Nelly Cambervelle :L’intégration avec les systèmes existants comme les applications ERP. Cela a un impact direct sur la vitesse de déploiement. Ce facteur est critique : il en va de la réussite de la place de marché virtuelle. Il est vital d’agréger un maximum de vendeurs en un minimum de temps. Certes, tous les grands éditeurs annoncent plus ou moins des intégrations. Soit ils offrent des extensions de leurs modules, soient ils signent des partenariats avec éditeurs spécialisés comme Ariba ou CommerceOne. Sur le terrain, on observe que les délais et les spécifications varient considérablement. J’ai eu ma plus grosse surprise sur une e-market place sur laquelle il s’agissait

d’intégrer 1 000 fournisseurs. Pour la même configuration et le même périmètre, le déploiement variait de 8 heures à 4 mois ! Autre hic : il n’existe pas de standard universel pour décrire les produits. Le standard émergeant XML, qui permet de relier le monde des EDI et de l’Internet, est bien sûr le noyau technologique commun aux éditeurs. Mais tous proposent leurs propres standards construits autour du XML : Ariba avec le cXML, CommerceOne avec le XCBL, le trio IBM, JP Morgan et PriceWaterHouse Coopers avec le SpML, Microsoft avec Biztalk, etc. A cela s’ajoutent les standards guidés par les fournisseurs comme RosettaNet, le standard de l’industrie des composants électroniques ou encore SML pour Style Market Language pour l’industrie de l’acier… Et puis, il y a des secteurs comme celui du bois où on ne dispose d’aucun standard pour décrire le produit. L’ordre de commande se résume à : « Je voudrais 1 000 bouleaux demain matin à Marseille ». Dans ce cas, on travaillera à la création d’une place de marché de type ‘Appel d’offres’…
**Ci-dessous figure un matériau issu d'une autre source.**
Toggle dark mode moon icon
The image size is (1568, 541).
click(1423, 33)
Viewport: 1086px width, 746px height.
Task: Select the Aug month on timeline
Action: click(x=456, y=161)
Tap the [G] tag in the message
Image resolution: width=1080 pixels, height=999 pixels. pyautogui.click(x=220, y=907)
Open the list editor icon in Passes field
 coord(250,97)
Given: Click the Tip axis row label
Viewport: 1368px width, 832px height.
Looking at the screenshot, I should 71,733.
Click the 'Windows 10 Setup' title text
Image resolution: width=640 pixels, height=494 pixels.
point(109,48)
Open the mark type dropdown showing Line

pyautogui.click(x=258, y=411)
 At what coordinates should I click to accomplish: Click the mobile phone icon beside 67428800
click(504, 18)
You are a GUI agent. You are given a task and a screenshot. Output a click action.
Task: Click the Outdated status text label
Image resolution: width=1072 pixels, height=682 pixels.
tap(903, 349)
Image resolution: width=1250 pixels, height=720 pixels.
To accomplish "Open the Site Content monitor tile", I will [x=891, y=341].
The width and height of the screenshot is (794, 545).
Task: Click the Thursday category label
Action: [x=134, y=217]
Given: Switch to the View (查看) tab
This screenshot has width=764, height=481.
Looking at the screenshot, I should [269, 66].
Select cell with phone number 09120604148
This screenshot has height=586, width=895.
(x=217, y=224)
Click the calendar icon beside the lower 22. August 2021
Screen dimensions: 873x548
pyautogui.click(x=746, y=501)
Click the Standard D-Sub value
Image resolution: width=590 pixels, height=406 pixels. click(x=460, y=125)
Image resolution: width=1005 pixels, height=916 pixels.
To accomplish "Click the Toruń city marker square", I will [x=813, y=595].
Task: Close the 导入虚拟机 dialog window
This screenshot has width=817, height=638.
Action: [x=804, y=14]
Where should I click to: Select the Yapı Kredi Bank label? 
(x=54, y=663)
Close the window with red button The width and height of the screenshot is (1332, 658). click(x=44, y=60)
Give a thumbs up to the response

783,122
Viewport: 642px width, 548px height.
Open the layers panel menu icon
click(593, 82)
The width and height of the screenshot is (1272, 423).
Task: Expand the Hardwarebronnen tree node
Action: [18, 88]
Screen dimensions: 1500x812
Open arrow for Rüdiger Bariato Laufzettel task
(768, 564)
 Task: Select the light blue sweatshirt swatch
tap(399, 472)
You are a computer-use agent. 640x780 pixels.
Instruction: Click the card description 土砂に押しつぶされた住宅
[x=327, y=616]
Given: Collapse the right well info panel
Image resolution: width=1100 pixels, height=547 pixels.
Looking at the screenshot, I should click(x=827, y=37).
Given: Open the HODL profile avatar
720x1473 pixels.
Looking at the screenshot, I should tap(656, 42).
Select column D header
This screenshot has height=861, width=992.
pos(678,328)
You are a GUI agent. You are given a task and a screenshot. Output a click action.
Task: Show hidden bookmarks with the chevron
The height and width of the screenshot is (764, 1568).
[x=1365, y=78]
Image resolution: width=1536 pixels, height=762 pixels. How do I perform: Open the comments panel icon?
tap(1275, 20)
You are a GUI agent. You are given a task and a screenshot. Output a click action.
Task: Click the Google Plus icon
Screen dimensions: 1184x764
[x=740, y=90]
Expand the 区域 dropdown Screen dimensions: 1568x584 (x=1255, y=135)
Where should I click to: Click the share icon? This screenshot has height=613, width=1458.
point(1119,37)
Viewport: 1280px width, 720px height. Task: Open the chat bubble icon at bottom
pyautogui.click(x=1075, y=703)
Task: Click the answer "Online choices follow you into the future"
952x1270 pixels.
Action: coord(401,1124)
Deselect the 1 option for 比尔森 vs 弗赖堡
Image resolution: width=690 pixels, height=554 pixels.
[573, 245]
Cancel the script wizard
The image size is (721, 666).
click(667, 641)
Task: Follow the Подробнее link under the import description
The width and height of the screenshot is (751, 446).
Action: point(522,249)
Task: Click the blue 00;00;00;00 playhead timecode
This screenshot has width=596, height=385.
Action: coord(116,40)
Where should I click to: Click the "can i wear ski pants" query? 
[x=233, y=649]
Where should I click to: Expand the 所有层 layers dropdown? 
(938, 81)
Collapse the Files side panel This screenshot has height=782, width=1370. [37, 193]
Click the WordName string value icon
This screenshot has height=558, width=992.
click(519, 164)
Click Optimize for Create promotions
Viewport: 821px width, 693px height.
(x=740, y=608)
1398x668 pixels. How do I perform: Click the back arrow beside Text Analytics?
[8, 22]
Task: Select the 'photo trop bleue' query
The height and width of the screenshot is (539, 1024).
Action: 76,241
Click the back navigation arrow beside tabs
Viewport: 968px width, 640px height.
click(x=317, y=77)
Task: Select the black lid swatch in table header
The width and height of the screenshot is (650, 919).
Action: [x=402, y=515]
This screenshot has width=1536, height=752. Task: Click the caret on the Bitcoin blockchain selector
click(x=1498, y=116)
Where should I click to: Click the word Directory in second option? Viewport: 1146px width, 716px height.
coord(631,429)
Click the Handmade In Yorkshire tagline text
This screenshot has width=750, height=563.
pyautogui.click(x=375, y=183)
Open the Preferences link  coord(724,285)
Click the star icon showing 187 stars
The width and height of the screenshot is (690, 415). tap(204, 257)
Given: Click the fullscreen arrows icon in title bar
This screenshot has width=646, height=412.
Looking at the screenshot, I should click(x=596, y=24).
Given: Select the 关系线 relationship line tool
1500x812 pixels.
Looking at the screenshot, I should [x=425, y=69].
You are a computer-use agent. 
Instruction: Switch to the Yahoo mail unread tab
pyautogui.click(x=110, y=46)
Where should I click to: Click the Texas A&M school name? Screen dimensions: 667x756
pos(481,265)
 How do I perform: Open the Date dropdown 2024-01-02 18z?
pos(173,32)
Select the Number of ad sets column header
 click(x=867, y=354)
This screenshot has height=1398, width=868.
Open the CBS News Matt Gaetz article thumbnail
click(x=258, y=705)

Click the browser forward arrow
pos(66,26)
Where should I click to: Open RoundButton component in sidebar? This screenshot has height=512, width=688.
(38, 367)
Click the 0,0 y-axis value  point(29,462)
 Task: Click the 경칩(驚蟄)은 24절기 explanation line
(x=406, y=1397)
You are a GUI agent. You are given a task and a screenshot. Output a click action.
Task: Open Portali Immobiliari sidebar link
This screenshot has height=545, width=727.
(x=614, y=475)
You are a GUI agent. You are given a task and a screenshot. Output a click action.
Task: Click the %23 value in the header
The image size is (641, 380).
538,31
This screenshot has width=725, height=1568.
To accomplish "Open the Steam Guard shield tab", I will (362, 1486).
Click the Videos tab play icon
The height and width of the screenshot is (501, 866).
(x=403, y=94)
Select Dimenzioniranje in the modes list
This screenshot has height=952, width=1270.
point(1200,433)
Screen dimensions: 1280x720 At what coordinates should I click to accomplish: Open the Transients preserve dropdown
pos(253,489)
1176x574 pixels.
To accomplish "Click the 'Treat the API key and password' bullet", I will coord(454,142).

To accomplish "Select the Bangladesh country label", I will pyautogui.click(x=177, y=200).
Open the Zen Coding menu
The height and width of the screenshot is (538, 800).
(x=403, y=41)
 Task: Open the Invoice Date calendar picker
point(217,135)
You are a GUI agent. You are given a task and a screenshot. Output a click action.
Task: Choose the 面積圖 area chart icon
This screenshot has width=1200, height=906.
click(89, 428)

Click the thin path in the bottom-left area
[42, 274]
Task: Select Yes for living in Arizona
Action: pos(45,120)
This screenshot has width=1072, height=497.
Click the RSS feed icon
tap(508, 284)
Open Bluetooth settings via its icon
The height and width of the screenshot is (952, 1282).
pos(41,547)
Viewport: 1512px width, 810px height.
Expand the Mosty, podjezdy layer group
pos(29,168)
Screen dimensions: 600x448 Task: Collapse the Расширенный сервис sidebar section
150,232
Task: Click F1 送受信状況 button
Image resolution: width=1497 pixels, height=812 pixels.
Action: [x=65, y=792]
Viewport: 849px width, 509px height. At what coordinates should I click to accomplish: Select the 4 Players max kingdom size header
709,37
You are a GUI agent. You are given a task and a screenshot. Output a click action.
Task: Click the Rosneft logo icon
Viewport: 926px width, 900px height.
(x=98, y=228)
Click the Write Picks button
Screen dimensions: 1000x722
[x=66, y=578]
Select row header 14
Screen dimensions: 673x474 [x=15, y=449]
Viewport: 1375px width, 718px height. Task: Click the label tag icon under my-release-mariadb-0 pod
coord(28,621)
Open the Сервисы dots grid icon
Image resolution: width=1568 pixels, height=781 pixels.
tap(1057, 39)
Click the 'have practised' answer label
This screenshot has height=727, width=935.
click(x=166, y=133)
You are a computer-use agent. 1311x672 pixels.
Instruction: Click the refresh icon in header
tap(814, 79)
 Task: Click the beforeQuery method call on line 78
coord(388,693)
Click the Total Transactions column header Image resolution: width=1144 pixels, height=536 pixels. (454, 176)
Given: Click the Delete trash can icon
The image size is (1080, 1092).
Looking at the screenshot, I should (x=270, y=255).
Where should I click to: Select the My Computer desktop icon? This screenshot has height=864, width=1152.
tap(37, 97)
VNUnet : Quelles sont les autres clés de la réussite d’une place de marché virtuelle ?

Nelly Cambervelle :Au moment de sa création, il faut se poser la question de son modèle économique et l’étudier en fonction des membres qui composent la place de marché. Paiera-t-on à l’entrée ? Quel va être l’avantage compétitif de cette place de marché ? Comment attirer les fournisseurs ? Dans cette phase de qualification et d’opportunité, e-bda fait une étude de marché classique sur le secteur et vérifie le niveau d’équipement des acteurs potentiels de la place de marché. Par exemple, sur un secteur d’activité où les acteurs sont peu connectés, on préconisera des alertes sur des téléphones mobiles. Il est capital de savoir quel service différencié mettre en place pour attirer les acteurs traditionnels. La place de marché doit aussi offrir un service à valeur ajoutée pour la communauté de ses membres. Et démarrer avec des acteurs qui aient un pouvoir d’attraction sur le reste de l’industrie. On est dans la logique d’exemplarité des ‘early adopters’ (terme générique pour désigner les premiers arrivants sur un secteur, ndlr). Puis, il faut très vite atteindre une masse critique pour valider le fonctionnement de la place de marché.

VNUnet : Quelles formes auront ces places de marché demain ?

Nelly Cambervelle :Aujourd’hui, les montages de places de marché virtuelles se font dans la logique de joint-venture et de partage d’investissement : c’est la tendance. Les éditeurs comme CommerceOne ne se contentent pas d’offrir leurs solutions, ils prennent aussi une participation dans la place de marché. 50 % de l’offre des éditeurs peut se faire sous forme d’investissement. L’enjeux comme les revenus supposés sont importants. Les places de marché virtuelles ont démarré dans une logique de réduction de coûts avec l’e-procurement mais elles intègrent progressivement toute la chaîne logistique, le ‘tendering’ ou l’appel d’offre et même, depuis peu, la notion de collaboration et de design avec une multitude de petits acteurs spécialisés. C’est évident, les places de marché deviennent multi-fonctions. En outre, les entreprises intégreront plusieurs places de marchés, en tant que partenaire ou fournisseur et comme acheteur pour les achats internes… Dans un premier temps, les places de marché vont se multiplier. Puis elles se lieront les unes aux autres et on assistera alors à un phénomène de concentration.